Mas são preferíveis à reunião que nem chega a ser convocada, porque ninguém lhe disse que algo de negativo estava acontecendo na empresa.
Tenho um instinto natural que me leva a sair à caça das más notícias. Se elas existem, quero saber quais são.
As pessoas que trabalham para mim já se deram conta disso. Às vezes, recebo mensagens de e-mail que começam com: "Consoante com o ditado de que as más notícias devem chegar antes das boas, eis uma para você".
Ceticismo
Encaro as boas notícias com ceticismo. Quando alguém me manda um e-mail informando sobre uma conta que conseguimos, sempre me pergunto: "E as contas todas sobre as quais ninguém me mandou mensagem nenhuma? Será que isso quer dizer que as perdemos todas?"
Infelizmente, as más notícias e as dúvidas nem sempre são compartilhadas entre as pessoas numa organização.
Alguns anos atrás, minha companhia era uma entre várias que estavam fazendo investimentos na televisão interativa, na expectativa de que esse seria um mercado que iria crescer rapidamente.
Mas, depois de algum tempo, quase todas perceberam que os custos seriam mais altos e os benefícios ao consumidor, inferiores ao previsto, e que, portanto, a televisão interativa não iria se concretizar tão rapidamente quanto havíamos previsto, nem da maneira como havíamos imaginado. Mas por que nós e as outras empresas levamos tanto tempo para chegar a essa conclusão?
A resposta é simples. Estávamos cegos para as más notícias. Isso é uma coisa que pode acontecer quando os concorrentes numa indústria prestam atenção demais uns aos outros, e não prestam atenção suficiente ao mercado global -ou à ausência dele.
Um pouco de cegueira é necessária, até certo ponto, quando se vai assumir um risco. É preciso deixar o ceticismo um pouco de lado quando se diz: "Vamos lançar este produto novo, de valor ainda não comprovado. Vamos fazer o melhor possível".

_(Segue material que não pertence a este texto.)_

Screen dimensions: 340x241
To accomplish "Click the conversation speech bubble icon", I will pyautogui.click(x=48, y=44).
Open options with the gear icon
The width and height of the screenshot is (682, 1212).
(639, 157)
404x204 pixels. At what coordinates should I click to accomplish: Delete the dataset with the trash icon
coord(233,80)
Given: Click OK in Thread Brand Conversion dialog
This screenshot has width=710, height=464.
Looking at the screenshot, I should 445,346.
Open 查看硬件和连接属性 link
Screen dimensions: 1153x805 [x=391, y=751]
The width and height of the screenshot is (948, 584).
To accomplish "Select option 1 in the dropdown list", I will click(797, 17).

Mas, de quando em quando, alguma parte de sua organização precisa avaliar se existe ou não um mercado real para aquilo que se está empreendendo.

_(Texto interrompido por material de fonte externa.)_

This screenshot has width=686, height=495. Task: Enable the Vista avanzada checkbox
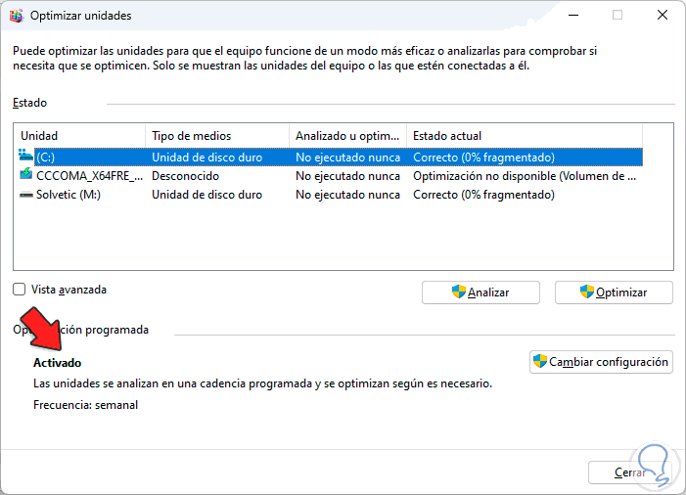point(20,290)
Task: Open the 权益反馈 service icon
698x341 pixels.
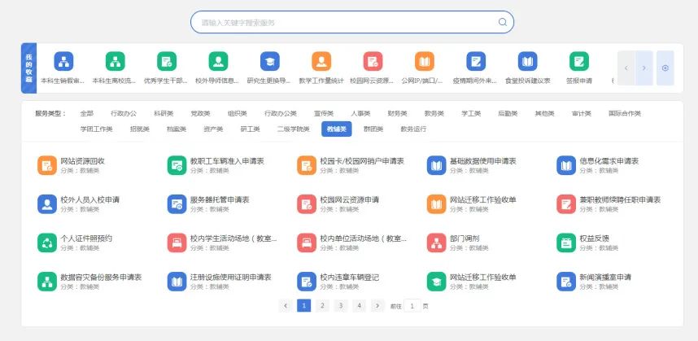Action: 566,243
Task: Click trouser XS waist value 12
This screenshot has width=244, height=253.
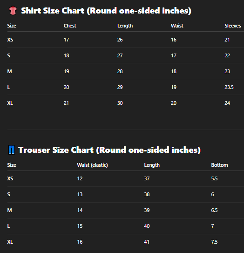Action: (80, 178)
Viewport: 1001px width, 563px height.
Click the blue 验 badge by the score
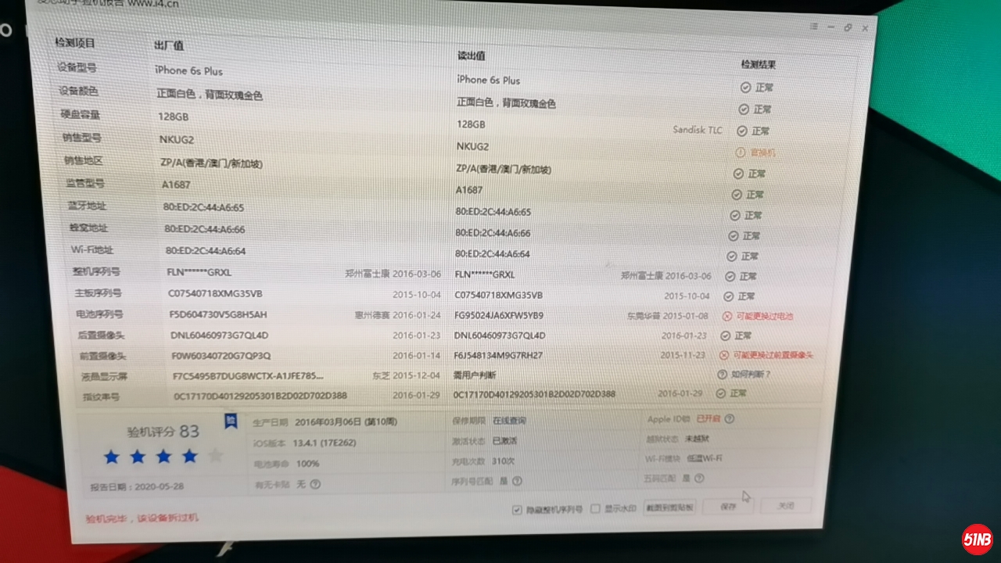click(x=231, y=421)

É difícil fazer essa avaliação. Ou por acaso você gostaria de ser a pessoa que convoca uma reunião para dizer que aquele projeto é um beco sem saída?
Fazendo uma retrospectiva, tenho certeza de que muitos dos integrantes de nosso grupo de TV interativa tinham sérias dúvidas em relação ao que estávamos fazendo na época.

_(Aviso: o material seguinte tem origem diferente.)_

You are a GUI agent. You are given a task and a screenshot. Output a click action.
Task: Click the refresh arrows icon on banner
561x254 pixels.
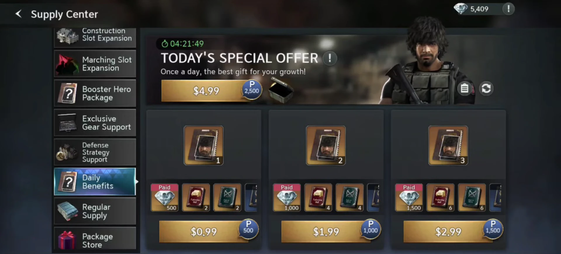click(486, 88)
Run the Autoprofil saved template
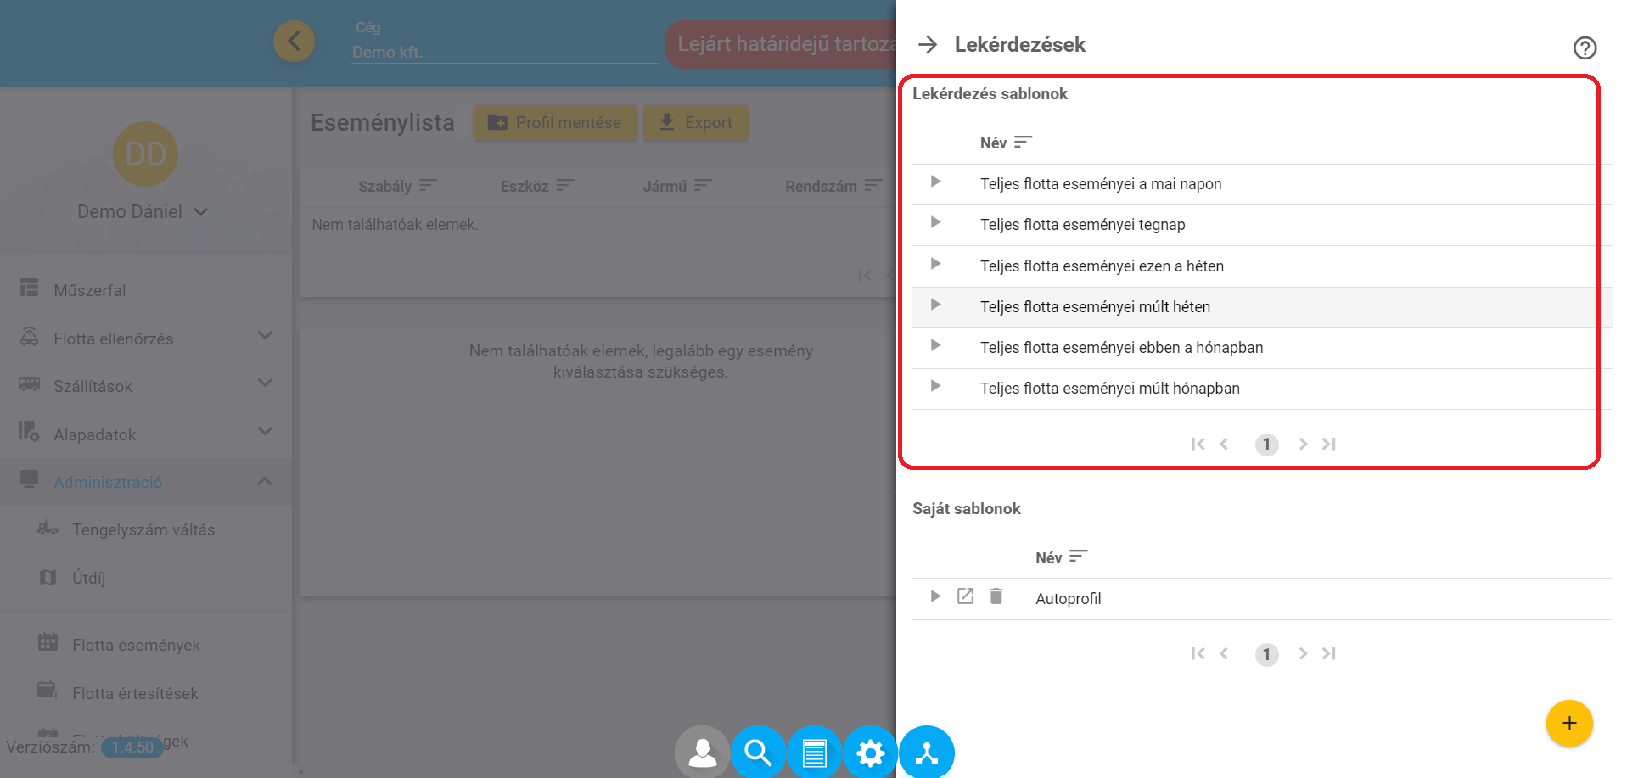Image resolution: width=1627 pixels, height=778 pixels. (935, 596)
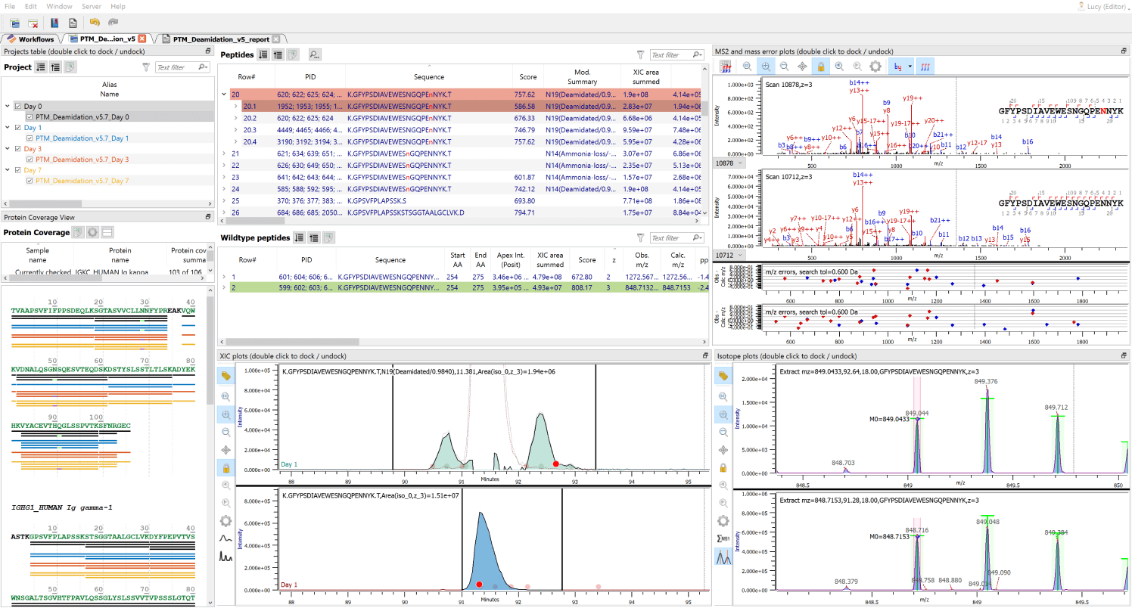This screenshot has height=608, width=1132.
Task: Click the search icon in Peptides toolbar
Action: tap(314, 54)
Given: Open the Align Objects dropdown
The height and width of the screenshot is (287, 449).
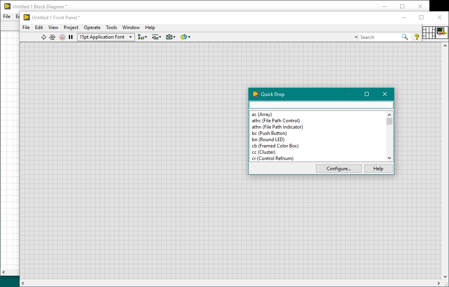Looking at the screenshot, I should [142, 37].
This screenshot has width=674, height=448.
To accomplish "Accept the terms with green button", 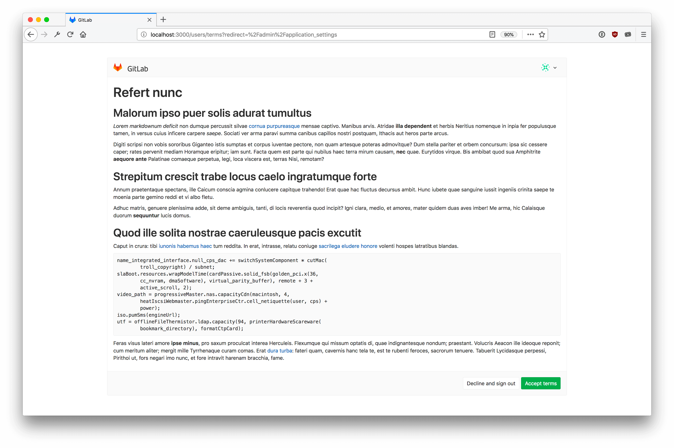I will coord(540,383).
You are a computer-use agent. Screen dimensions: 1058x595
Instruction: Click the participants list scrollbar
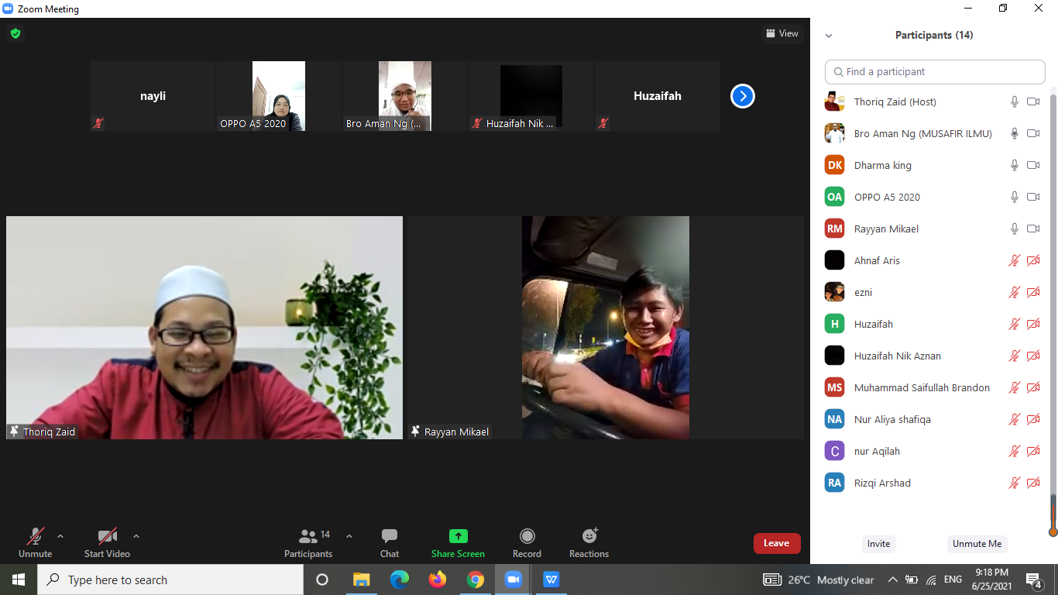click(1053, 310)
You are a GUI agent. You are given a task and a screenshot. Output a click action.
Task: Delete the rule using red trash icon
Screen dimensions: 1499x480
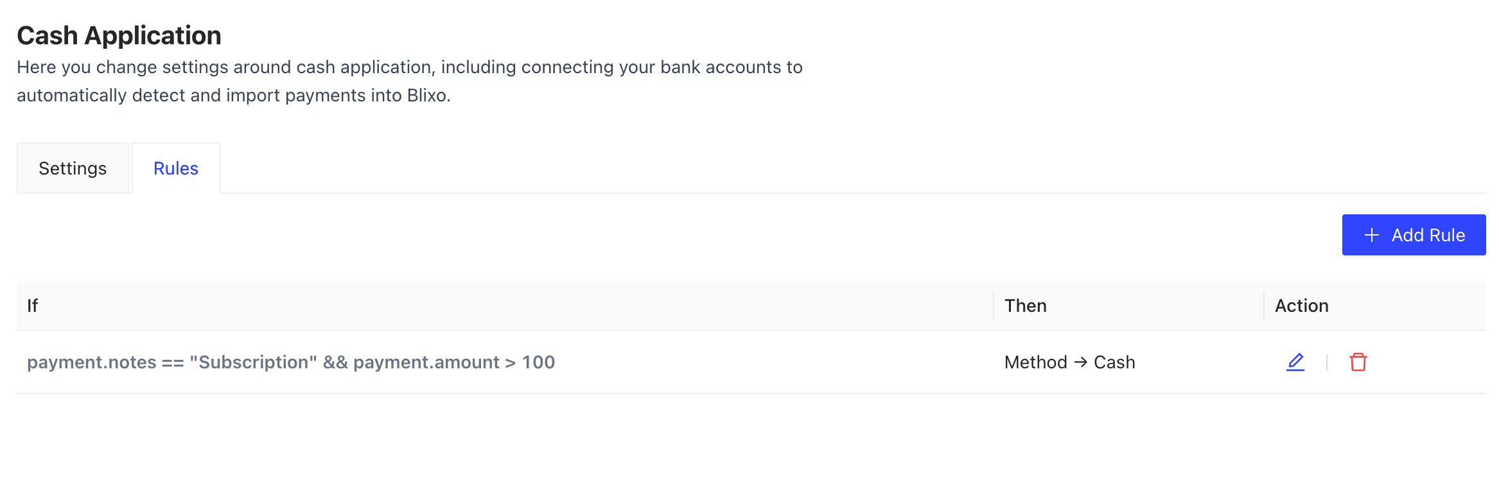pos(1358,362)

Se olharmos para trás, vendo o número de pessoas que optaram por ser transferidas para outros setores da empresa, esse indicativo, entre outros, deixa claro que algumas pessoas já sabiam que estávamos no caminho errado.
Rapidez
Infelizmente, essas dúvidas não foram compartilhadas com as outras -ou não o foram de maneira suficientemente incisiva para chamar minha atenção.
Quando um gerente se dá conta de que uma má notícia é real, ele ou ela precisa transmiti-la rapidamente. O objetivo é transmitir a má notícia .
As pessoas na organização vão se sentir péssimas por causa da notícia, vão se sentir ameaçadas, mas isso não tem problema, desde que se sintam assim enquanto grupo.
O grupo precisa reagir coletivamente. As pessoas que foram afetadas precisam perguntar: "O que aconteceu realmente? Quais são os fatos?" Elas precisam fazer uma análise cuidadosa da situação ocorrida.
Quer as más notícias cheguem sob a forma de uma percepção ou sob a forma de perda de participação no mercado para um concorrente, a resposta apropriada normalmente é modificar o produto ou serviço que você oferece.
Boas notícias
A comunicação e a ação coletivas são essenciais porque as pessoas que estão lá fora no campo, onde podem enxergar as evidências de más notícias, não são as mesmas que irão orquestrar a reação, em termos de produtos. É preciso tempo e informação para assegurar que a reação escolhida seja a correta.
Uma vez alterado o produto ou serviço, você pode espalhar a notícia dele e de como ele vai resolver o problema -como vai ajudar a acabar com a má notícia.
Essa é uma boa notícia, e boas notícias se espalham rapidamente em qualquer organização, sem que ninguém precise se esforçar muito para isso.